ROMA

Via Bencivenga senza marciapiedi: dal 2010 oggetto di denunce, pedoni rischiano la vita ogni giorno

Martedì 14 Luglio 2020

Via Bencivenga - di fatto è senza marciapiedi - e forse è la via di Roma dove ogni giorno i residenti rischiano davvero la vita. A volte può essere sufficiente andare a buttare la spazzatura oppure andare a fare la spesa per essere investiti dalle auto i  transito: in questa via situata nel 3 Municipio la roulette russa si materializza con gesti quotidiani e molto banali, come per un anziano che cammina male attardarsi un secondo di più o non sentire le vetture che arrivano a velocità sostenuta alle spalle, oppure per una mamma che spinge un passeggino facendo la gimkana (sulla strada) tra le buche e le macchine parcheggiate ai lati. Per chiunque può significare rischi assicurati poiché il traffico a senso unico che arriva da via di Poetralata è sempre ad altissima velocità. Naturalmente non solo non esiste la sicurezza di un marciapiede per i pedoni ma nemmeno esiste un dissuasore.

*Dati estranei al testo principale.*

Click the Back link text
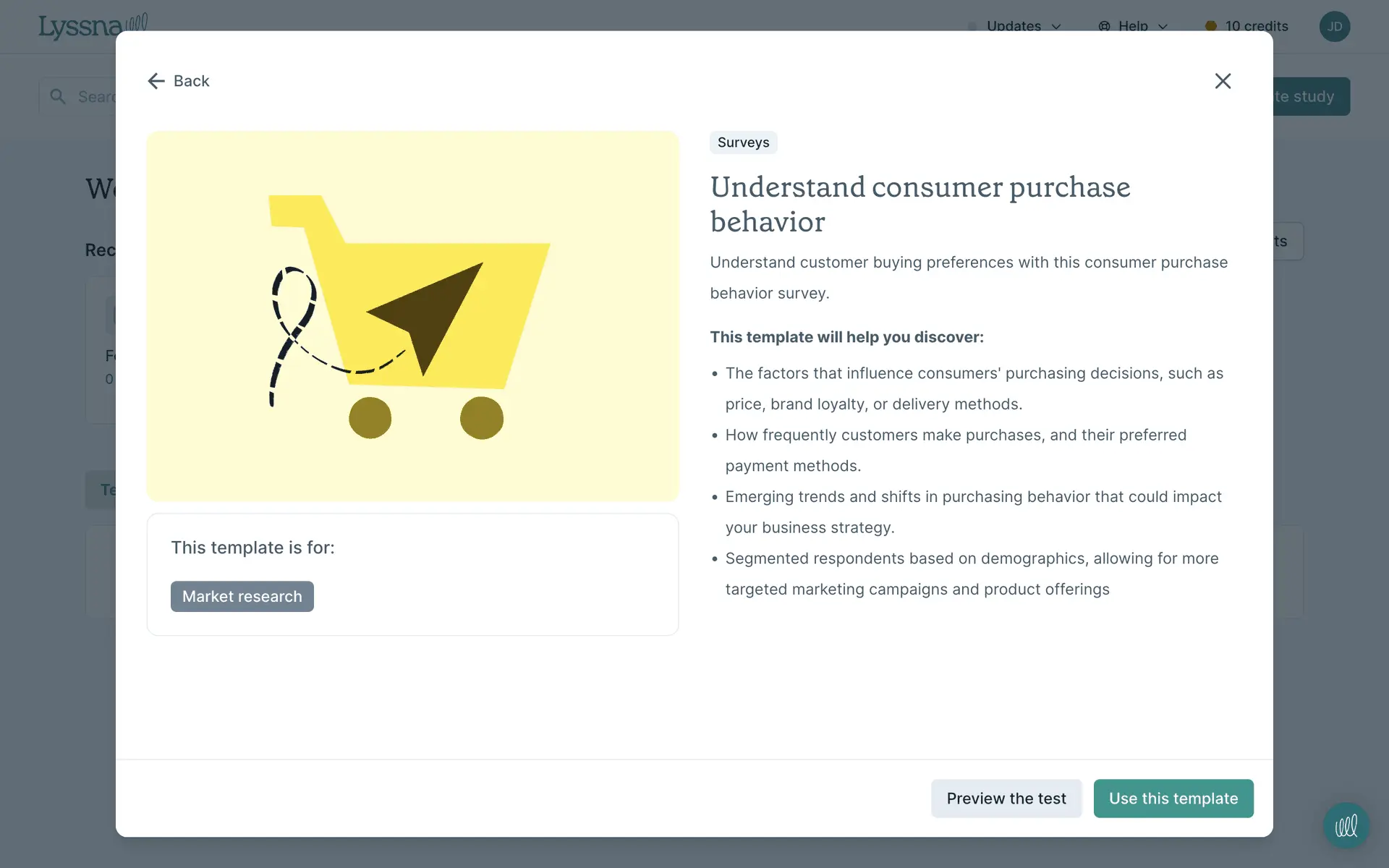Image resolution: width=1389 pixels, height=868 pixels. [x=191, y=81]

L’unico tratto di marciapiede esistente - ormai ostruito da erbacce e piante cresciute rigogliosamente tra le fessure dell’asfalto in questi anni - nel totale disinteresse della municipalità - termina al civico 72, dopodiché il rischio è assicurato. Peccato che anche quel tratto di marciapiede non è praticabile per i pedoni per le buche e per i ‘pollai’ che sono stati messi circa un anno fa dai vigili e da allora mai tolti. Incuria, menefreghismo, lassismo, degrado, sporcizia la fanno da padrone nonostante via Bencivenga termini proprio di fronte al comando della guardia di finanza sulla Nomentana.

In diverse occasioni i residenti hanno protestato, fatto avere alla municipalità resoconti sulla pericolosità della via, ma niente da fare. Nessuno ascolta. Gli incidenti non sono mancati in passato tanto che il Comune di Roma invio nel lontano 2010 un tecnico per valutare la effettiva pericolosità di questa strada. La lettera parlava di rischi alti e della necessità di urgenti interventi. Forse il Municipio aspetta che qualcuno finisca al cimitero prima di correre ai ripari e prendere provvedimenti.